9. blasting device according to the injector or ejector principle according to one of claims 1 to 8, characterized in that to avoid

Loss of friction of the abrasive supply nozzle (3) is pushed over the outer wall of the abrasive supply (11).

10. blasting device according to the injector or ejector principle according to one of claims 1 to 9, characterized in that the blasting nozzle (5) and air nozzle (6) are detachably connected to the blasting gun (1) and in accordance with a desired blasting power and a desired jet pattern application-specific nozzles are interchangeable.

11. blasting device according to the injector or ejector principle according to one of claims 1 to 10, characterized in that for the discharge of poorly conveyable blasting media (20), such as pasty substances, highly viscous paints, adhesives, dusts, etc. more, the suction lance (14) has the following structure:

I. a first section (18) immersed in the blasting agent (20) with suction openings (18.1) for the blasting agent-air mixture (21) and

II. A second section (16) with suction openings (16.1) for the ambient air and the surrounding air IN THE. one at the axial end of the first section (18) of the

Suction lance (14) arranged nozzle or the like (14.2), which is supplied with compressed air by means of a compressed air supply (10.1), wherein

IV. A mixing tube (14.1) extending into the vicinity of the suction openings (18.1) is arranged inside the suction lance (14).

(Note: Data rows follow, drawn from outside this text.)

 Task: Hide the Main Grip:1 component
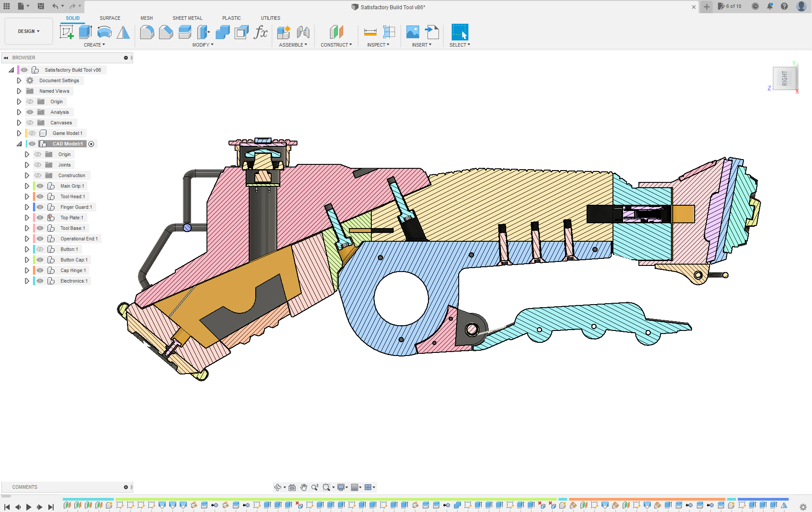(x=40, y=186)
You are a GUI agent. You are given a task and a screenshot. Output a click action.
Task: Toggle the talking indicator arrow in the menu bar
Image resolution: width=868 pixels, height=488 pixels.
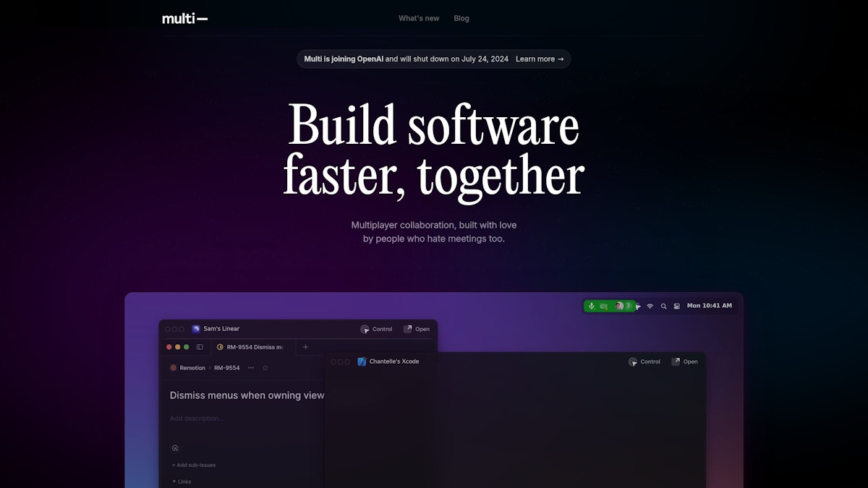point(638,306)
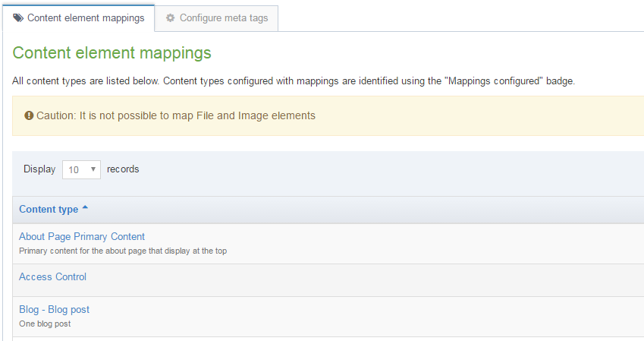Image resolution: width=644 pixels, height=341 pixels.
Task: Open the Display records count dropdown
Action: [81, 169]
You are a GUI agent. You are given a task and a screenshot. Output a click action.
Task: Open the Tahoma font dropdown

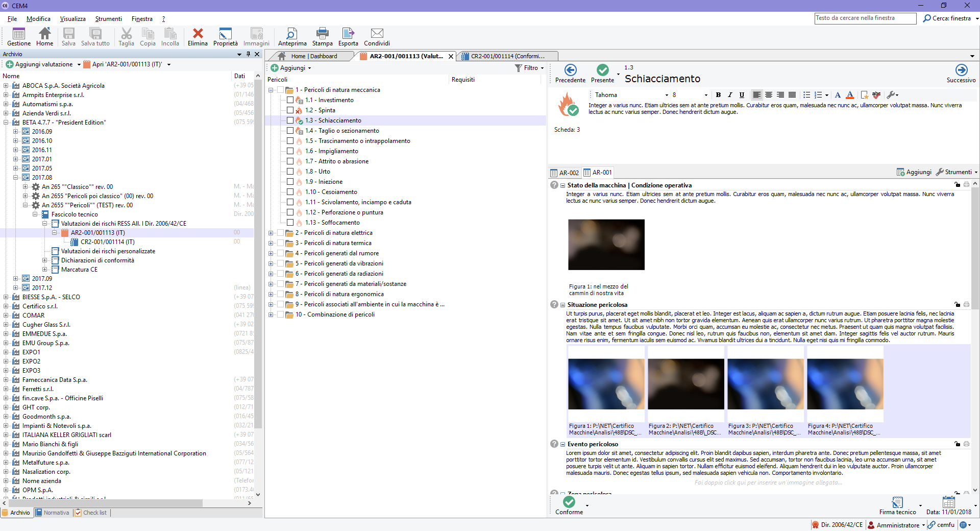[666, 95]
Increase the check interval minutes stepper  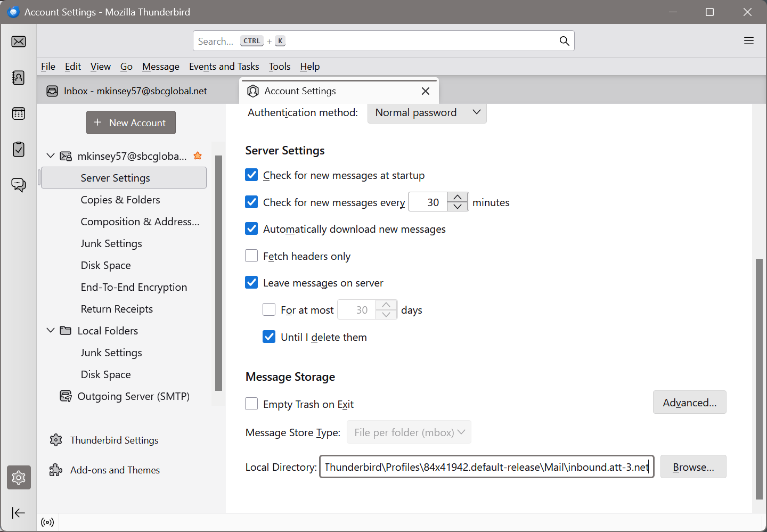point(458,198)
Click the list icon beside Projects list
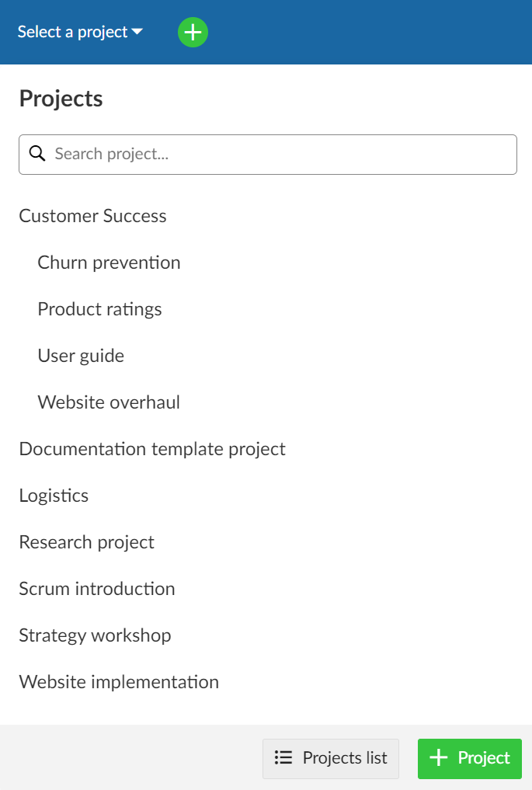 click(x=283, y=758)
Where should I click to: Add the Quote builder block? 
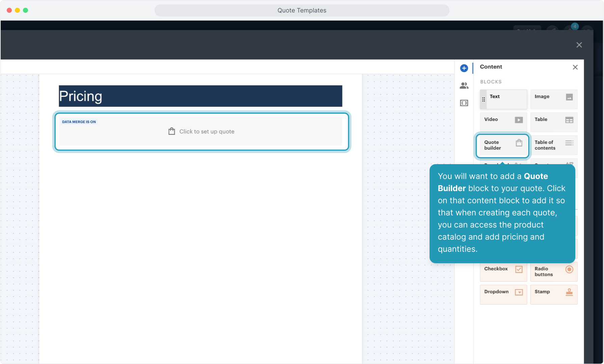[502, 145]
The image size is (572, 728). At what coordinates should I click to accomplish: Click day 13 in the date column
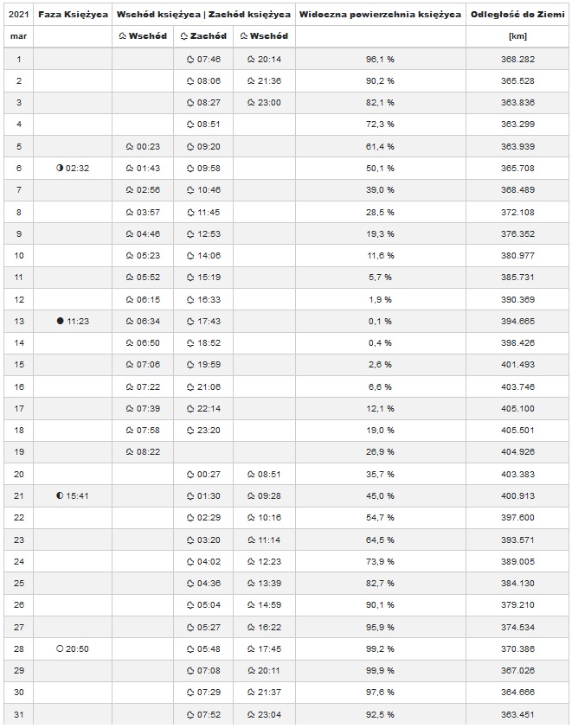19,322
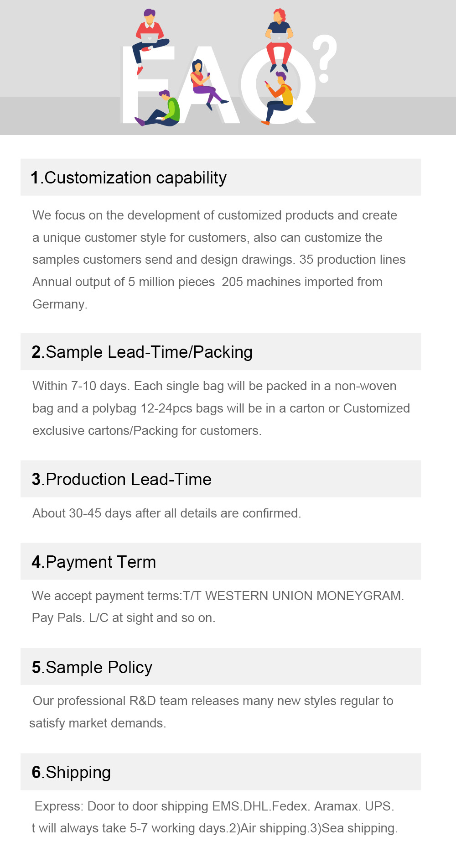
Task: Click the 30-45 days production answer
Action: pyautogui.click(x=166, y=513)
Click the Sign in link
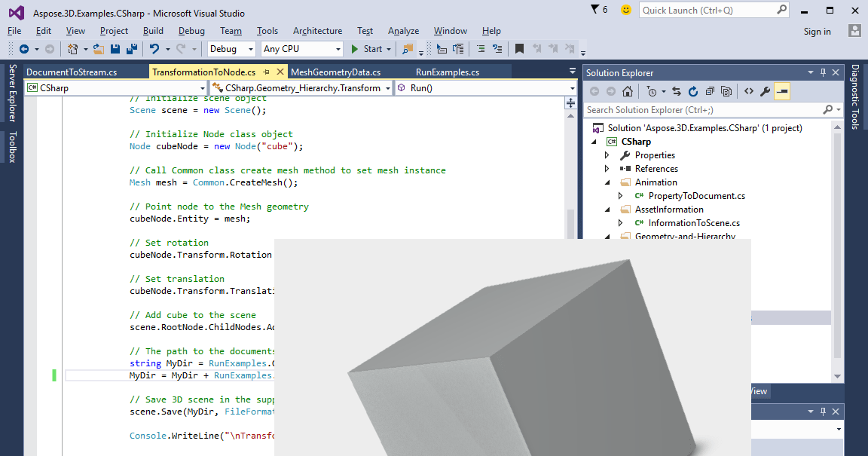Image resolution: width=868 pixels, height=456 pixels. (817, 31)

12. blasting device according to the injector or ejector principle according to claim 11, characterized in that one is pressurized with compressed air and generates vibrations by means of the compressed air hose (10.1)

Compressed air vibrator (15) is provided, which is arranged in a ring in a region between the blasting agent suction hose (11.1) and the suction lance (14).

13. blasting device according to the injector or ejector principle according to claim 11 or 12, characterized in that the compressed air hose (10.1) additionally has a compressed air regulating valve (17).

14. blasting device according to the injector or ejector principle according to claim 11, characterized in that the distal end (19) of the nozzle (14.2) of the suction lance (14) has axially and / or radially arranged air outlet openings.

15. blasting device according to the injector or ejector principle according to one of claims 11 or 12, characterized in that the nozzle (14.2) of the suction lance (14) consists at least partially of sintered bronze.

6. A method for sucking in blasting media (20) using the suction lance (14) of the blasting device according to claim 11, comprising the following method steps:

(A) supplying compressed air to the vibrating compressed air vibrator (16) of the suction lance (14),

(B) blowing compressed air into the blasting agent (20) to form a

Blasting agent-air mixture (21),

(C) suction of the blasting agent-air mixture (21) by means of the suction openings (18.1) of the suction lance (14),

(D) Suction of the blasting agent-air mixture (21) to the blasting gun (1).